▸ Prompt: Pictures are not part of the copy. Set down exactly the lines from the one containing "Task: Open the Herunterladen download menu" through the last line of the material below.

▸ Supplied material:
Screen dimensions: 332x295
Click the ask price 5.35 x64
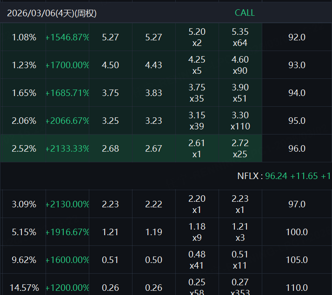240,37
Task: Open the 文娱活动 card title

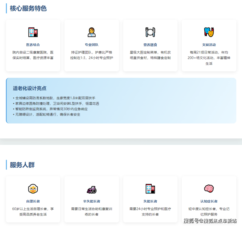Action: (x=209, y=45)
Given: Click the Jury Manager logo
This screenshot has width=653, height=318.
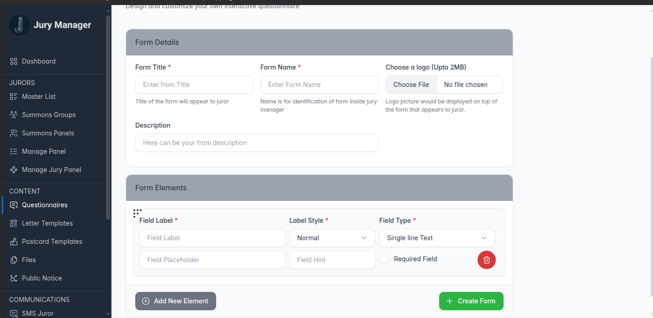Looking at the screenshot, I should pyautogui.click(x=19, y=25).
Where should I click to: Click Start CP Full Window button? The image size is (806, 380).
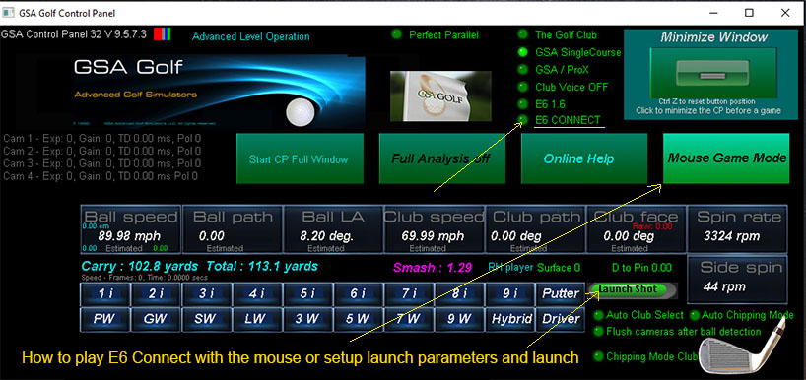tap(300, 158)
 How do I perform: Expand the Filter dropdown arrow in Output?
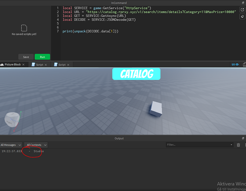coord(231,145)
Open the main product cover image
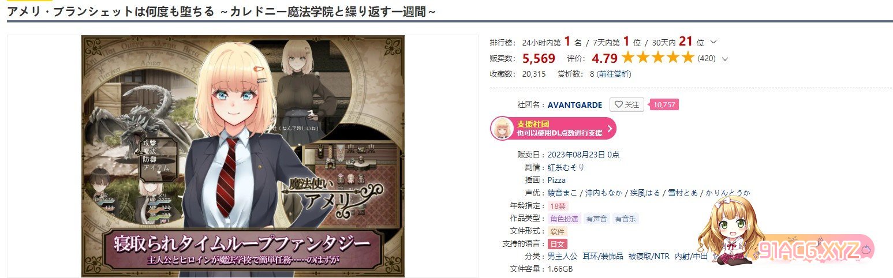Screen dimensions: 893x278 (x=243, y=156)
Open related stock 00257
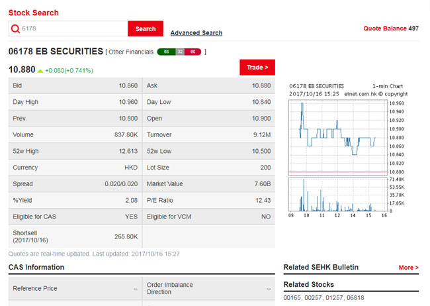Image resolution: width=430 pixels, height=306 pixels. [315, 298]
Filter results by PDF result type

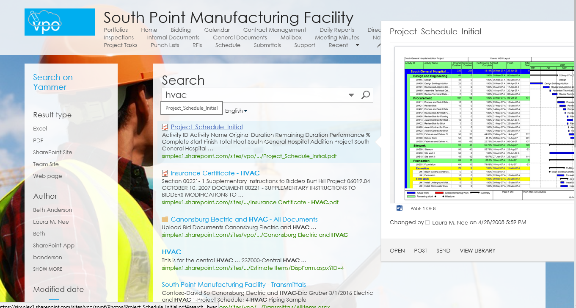click(38, 141)
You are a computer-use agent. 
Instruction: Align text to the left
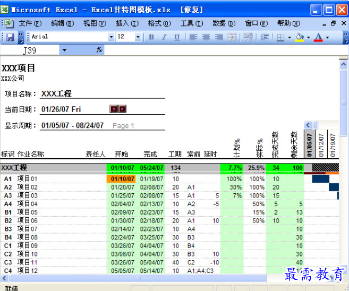click(193, 37)
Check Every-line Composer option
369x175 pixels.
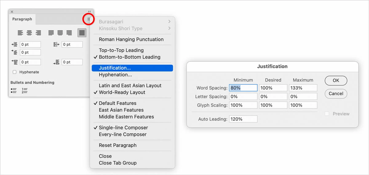coord(123,134)
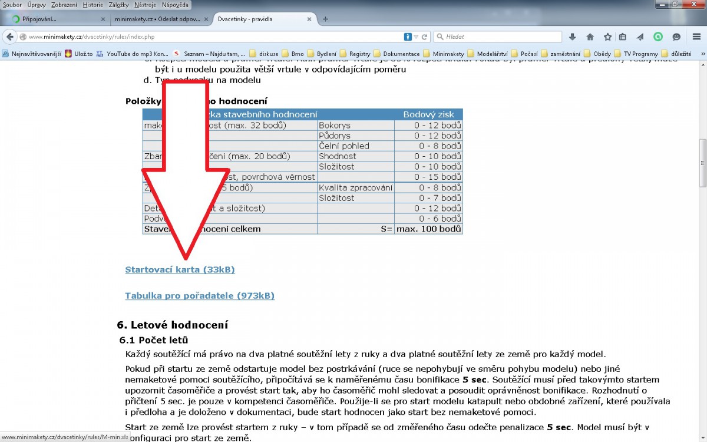Show more bookmarks via toolbar overflow chevron

pyautogui.click(x=702, y=54)
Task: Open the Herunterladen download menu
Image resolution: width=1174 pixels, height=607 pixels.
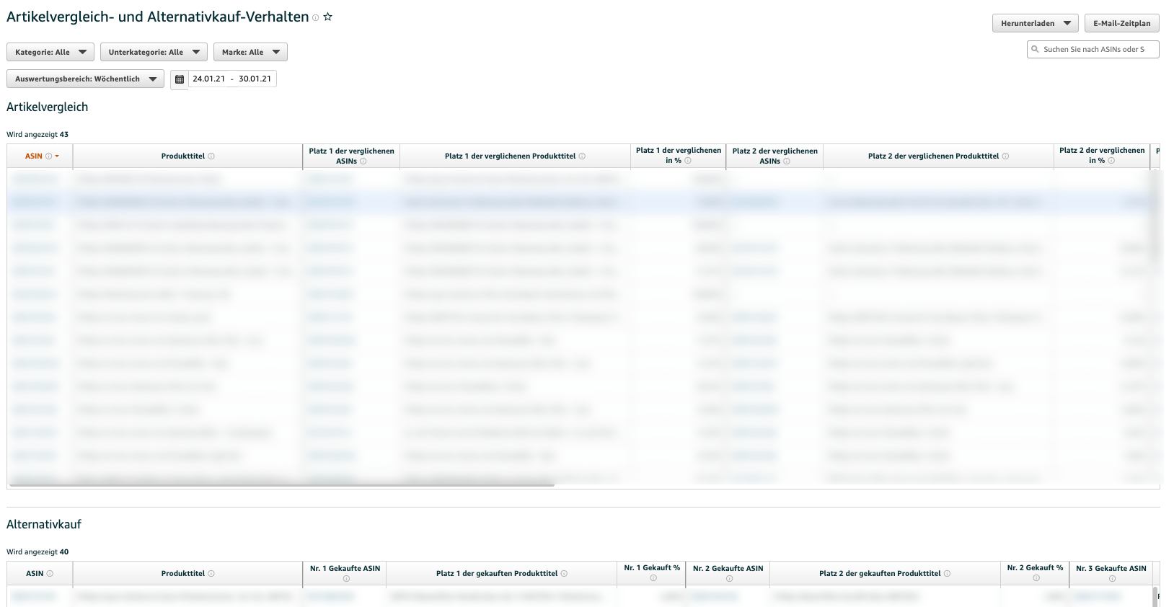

▸ Response to this task:
Task: Open the Herunterladen download menu
Image resolution: width=1174 pixels, height=607 pixels.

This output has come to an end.